I'm planning on doing it, weather depending.


----------



## tenkerman (Feb 16, 2012)

Also depends on the weather for me. Not so much fun in torrential downpour and winds. Look for the tubby on the black single speed, yellow bar tape and yellow tires, that's me...


----------



## maximum7 (Apr 24, 2008)

Doesn't look good weather-wise as of now. 

Getting tired of this crappy weekend weather only to wake up Monday and it's bright and sunny on the way to work...


----------



## matfam (Jul 13, 2012)

The weather sucked.....


----------



## maximum7 (Apr 24, 2008)

Well you should know by now that we only get the good weather during the work week.
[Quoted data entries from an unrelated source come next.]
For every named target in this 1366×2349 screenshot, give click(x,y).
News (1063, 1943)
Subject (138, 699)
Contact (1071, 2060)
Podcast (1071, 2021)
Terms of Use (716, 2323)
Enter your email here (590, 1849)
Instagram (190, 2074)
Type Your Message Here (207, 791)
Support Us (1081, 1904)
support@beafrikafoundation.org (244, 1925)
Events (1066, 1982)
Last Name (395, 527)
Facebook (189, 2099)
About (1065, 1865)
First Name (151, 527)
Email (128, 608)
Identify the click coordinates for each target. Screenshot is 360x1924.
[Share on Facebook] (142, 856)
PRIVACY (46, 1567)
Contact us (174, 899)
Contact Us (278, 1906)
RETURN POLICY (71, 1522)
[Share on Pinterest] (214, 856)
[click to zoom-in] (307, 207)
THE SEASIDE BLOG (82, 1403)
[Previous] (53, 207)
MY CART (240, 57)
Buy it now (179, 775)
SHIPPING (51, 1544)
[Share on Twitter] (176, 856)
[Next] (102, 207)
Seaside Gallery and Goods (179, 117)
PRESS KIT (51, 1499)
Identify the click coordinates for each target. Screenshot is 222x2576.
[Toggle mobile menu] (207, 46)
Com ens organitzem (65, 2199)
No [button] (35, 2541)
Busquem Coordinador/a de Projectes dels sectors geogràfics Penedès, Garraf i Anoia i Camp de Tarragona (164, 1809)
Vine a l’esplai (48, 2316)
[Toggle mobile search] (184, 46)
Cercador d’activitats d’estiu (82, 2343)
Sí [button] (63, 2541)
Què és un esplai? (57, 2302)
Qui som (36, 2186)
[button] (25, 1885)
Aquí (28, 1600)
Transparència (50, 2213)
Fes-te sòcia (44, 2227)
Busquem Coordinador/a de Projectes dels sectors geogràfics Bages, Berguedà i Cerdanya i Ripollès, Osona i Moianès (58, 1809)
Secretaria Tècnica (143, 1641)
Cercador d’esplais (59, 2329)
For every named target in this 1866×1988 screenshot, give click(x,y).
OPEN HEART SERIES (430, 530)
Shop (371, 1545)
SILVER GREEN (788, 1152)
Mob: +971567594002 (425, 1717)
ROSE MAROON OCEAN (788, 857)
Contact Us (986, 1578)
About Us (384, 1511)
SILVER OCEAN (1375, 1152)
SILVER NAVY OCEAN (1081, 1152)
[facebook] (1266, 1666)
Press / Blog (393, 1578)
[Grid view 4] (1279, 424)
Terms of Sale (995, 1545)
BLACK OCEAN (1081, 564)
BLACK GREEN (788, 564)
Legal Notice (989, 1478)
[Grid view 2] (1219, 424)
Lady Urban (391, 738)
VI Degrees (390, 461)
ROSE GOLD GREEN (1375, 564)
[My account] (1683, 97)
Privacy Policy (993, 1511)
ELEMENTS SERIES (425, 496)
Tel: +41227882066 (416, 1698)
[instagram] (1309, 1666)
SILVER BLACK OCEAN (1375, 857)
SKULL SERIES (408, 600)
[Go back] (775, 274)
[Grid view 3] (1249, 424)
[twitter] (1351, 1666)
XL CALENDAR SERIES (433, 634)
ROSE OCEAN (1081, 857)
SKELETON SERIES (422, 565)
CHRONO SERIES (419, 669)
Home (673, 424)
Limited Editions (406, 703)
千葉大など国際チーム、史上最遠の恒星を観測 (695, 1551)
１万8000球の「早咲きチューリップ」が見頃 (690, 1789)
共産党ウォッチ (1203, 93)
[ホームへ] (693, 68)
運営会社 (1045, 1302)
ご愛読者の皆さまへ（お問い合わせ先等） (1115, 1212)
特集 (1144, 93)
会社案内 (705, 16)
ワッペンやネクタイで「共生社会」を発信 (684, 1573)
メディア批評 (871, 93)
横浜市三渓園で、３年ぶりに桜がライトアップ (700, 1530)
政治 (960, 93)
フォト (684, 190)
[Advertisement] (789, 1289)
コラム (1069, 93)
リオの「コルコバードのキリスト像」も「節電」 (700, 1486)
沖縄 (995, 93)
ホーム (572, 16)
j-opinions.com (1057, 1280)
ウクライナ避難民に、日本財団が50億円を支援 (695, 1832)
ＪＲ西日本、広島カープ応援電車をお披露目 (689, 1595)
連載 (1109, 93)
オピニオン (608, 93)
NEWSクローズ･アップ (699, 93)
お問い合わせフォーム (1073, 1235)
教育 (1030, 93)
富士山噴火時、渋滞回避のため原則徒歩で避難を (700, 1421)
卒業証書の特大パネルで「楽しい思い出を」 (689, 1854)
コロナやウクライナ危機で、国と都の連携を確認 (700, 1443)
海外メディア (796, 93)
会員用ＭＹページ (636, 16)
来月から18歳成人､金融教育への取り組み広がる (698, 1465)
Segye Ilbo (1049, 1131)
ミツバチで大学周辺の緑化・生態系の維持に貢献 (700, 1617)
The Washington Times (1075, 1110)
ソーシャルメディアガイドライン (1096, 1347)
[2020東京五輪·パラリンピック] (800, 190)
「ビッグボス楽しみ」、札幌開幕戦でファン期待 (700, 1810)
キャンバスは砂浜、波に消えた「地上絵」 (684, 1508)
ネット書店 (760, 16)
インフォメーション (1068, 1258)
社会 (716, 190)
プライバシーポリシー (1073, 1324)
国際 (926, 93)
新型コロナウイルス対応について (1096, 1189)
Not on the weekends...

Sorry. 
I heard somebody from the Portland Velo got hit pretty good by a car. 

Our club's century the RACC is this Sat. I'm hoping it will stay dry, but they are saying rain...


----------



## SlowJoeCrow (Sep 3, 2009)

The last few years the weather has been good, this year the weather sucked. In addition to the rain and headwinds my wife got caught in a hailstorm. I just burned massive amounts of calories riding a tandem with my daughter into the headwinds. 
I've done it since 2009 when I got back into road riding so I'll do it again next year.


----------